EXCERPT TO READ.

***

Diplomats race to ease Gaza crisis amid fears of spreading conflict

We will take Hamas apart, Prime Minister Netanyahu tells ministers as Israel’s new emergency wartime government holds first formal meeting

Patrick Kingsley, Aaron Boxerman, Raja Abdulrahim, Matthew Rosenberg Published 16.10.23, 11:00 AM
An Israeli tank on maneuvers near Be'eri, near the border with the Gaza Strip on Saturday, Oct. 14, 2023. The Israeli military said it would allow Palestinians to move south on two of Gaza’s main roads between 10 a.m. and 4 p.m. “without any harm.” Displaced Palestinians struggled to find food or places to shelter as the U.N. warned that clean water in Gaza was running out.

***

EXERCISE.
Copy out the news excerpt on the Gaza crisis above word for word, from the headline through the final sentence.

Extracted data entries
***

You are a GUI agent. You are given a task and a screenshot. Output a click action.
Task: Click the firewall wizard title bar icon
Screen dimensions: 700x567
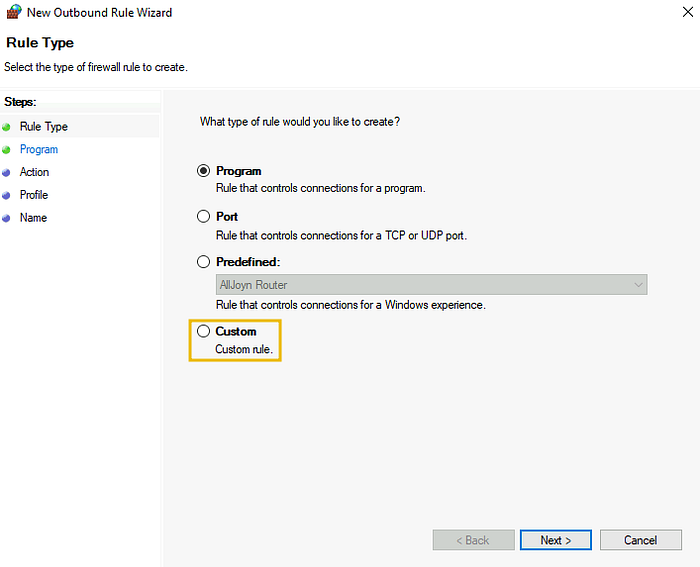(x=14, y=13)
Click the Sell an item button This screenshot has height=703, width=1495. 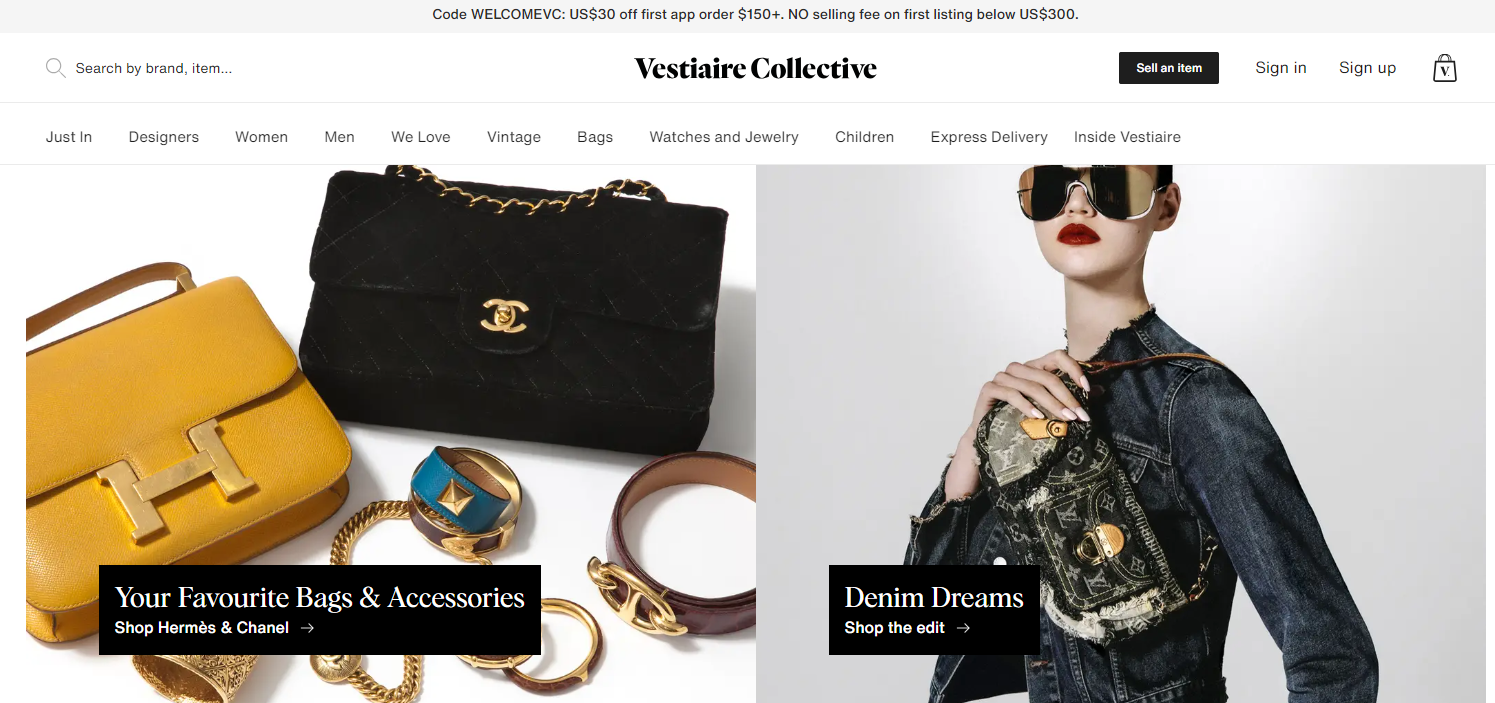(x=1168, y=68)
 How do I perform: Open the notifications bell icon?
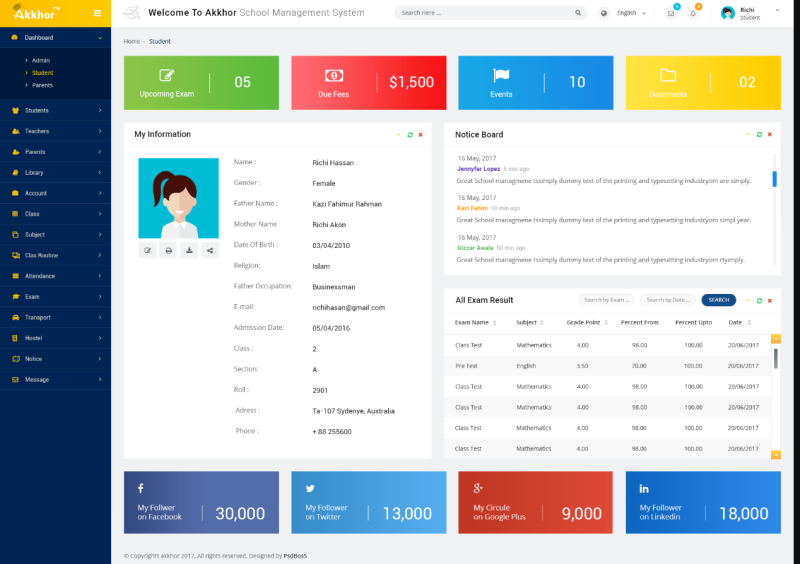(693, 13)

***

RESULT FOR THIS EXERCISE.
Diplomats race to ease Gaza crisis amid fears of spreading conflict

We will take Hamas apart, Prime Minister Netanyahu tells ministers as Israel’s new emergency wartime government holds first formal meeting

Patrick Kingsley, Aaron Boxerman, Raja Abdulrahim, Matthew Rosenberg Published 16.10.23, 11:00 AM
An Israeli tank on maneuvers near Be'eri, near the border with the Gaza Strip on Saturday, Oct. 14, 2023. The Israeli military said it would allow Palestinians to move south on two of Gaza’s main roads between 10 a.m. and 4 p.m. “without any harm.” Displaced Palestinians struggled to find food or places to shelter as the U.N. warned that clean water in Gaza was running out.